Loretta Lux »
Exhibition: 22 Jan – 6 Mar 2004
Yossi Milo Gallery
245 Tenth Avenue
NY 10001 New York
+1-212-4140370
info@yossimilo.com
yossimilo.com
Tue-Sat 10-18
Originally trained as a painter, Ms. Lux continues to draw influence primarily from paintings by Old Masters, including works by Bronzino, Velasquez, Goya and Runge. This influence is especially apparent in Ms. Lux’s compositions. Structuring the photographs by carefully choosing the models, costumes, and backdrops, she usually composes the sorks digitally “to make them meet my ideas perfectly,” she says. Ms. Lux uses her own paintings in the backdrops, and photographs the children separately, divorced from any social setting. The artist then places the subjects into the background, digitally enhancing various aspects of the image, including the costumes, subjects and settings. The effect is of isolation and distance, which Ms. Lux explains as a basic experience of human existence. This distance shifts Ms. Lux’s images outside the normal realm of portraiture. Lux’s photographs of children are not portraits in the traditional meaning of the word. Rather, she sees them as imaginary portraits which deal with the idea of childhood as a paradise lost. The carefree, innocent childhood ideal is explored in the photographs as an imaginary kingdom, one which is created more by the projection of adult ideals and concerns. The images, portraying self-aware children, are about the discovery of the self, or the development of a concept of one’s self. “We are radically alone and forced to choose our own path and create our own authentic life, but the self is a mystery,” says Lux.
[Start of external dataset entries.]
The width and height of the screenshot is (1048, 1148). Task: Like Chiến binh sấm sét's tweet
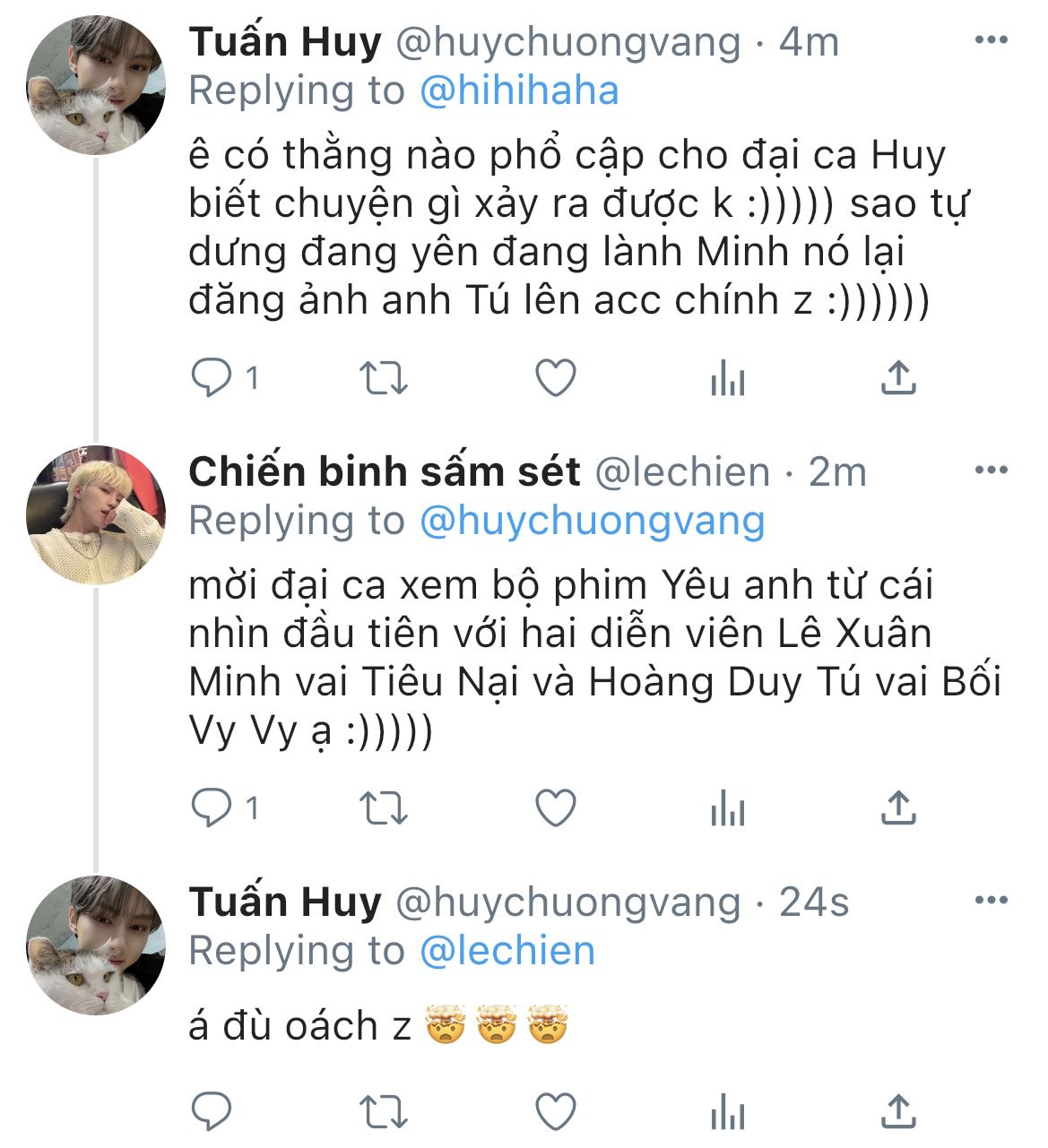(555, 809)
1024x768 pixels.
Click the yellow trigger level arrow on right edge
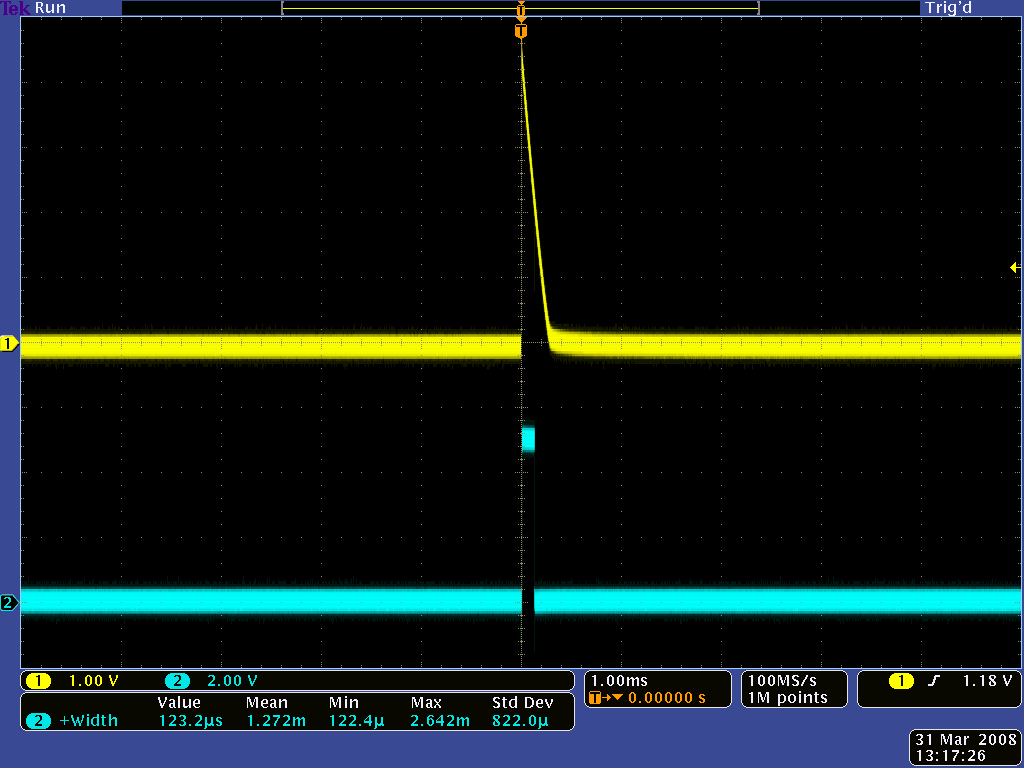[1014, 268]
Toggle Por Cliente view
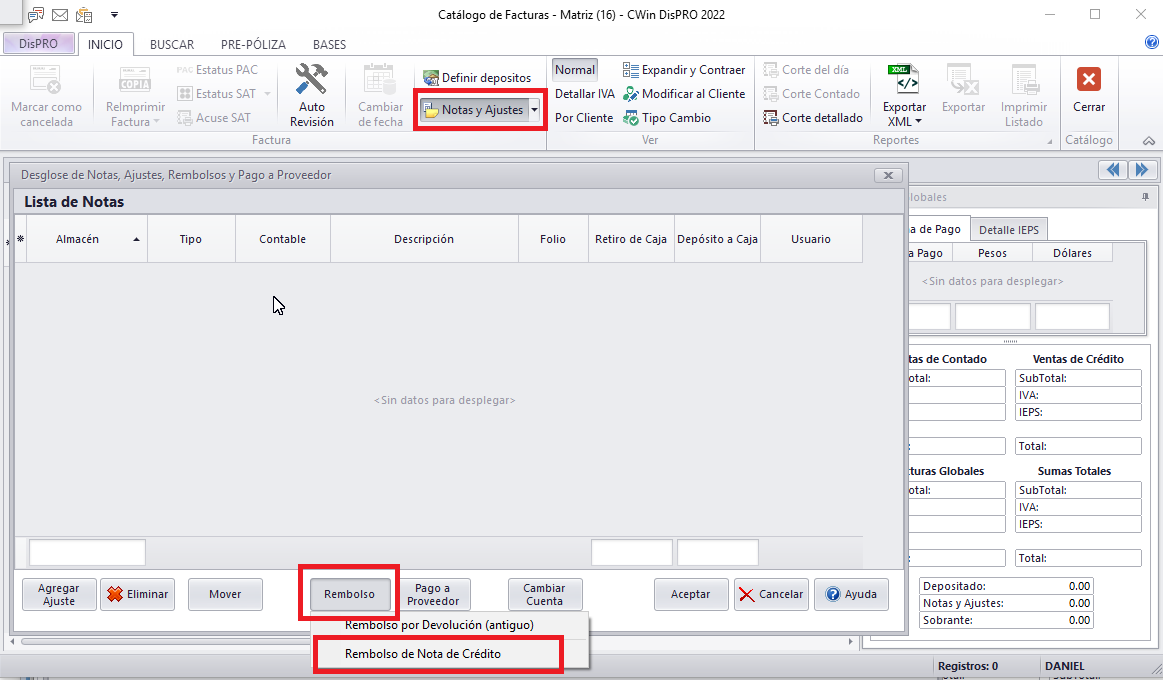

Loretta Lux was born in Dresden, Germany in 1969 and currently lives and works in Ireland. Her work has been exhibited extensively abroad and is included in several collections in Europe and the United States, including the Los Angeles County Museum of Art, the Brooklyn Museum of Art, the Museum of Fine Arts, Houston, the Norton Museum of Art, the Bayerische Staatsgemäldesammlung, Munich, Artothek Munich, Photo Museum Munich, and Fotomuseum Den Haag.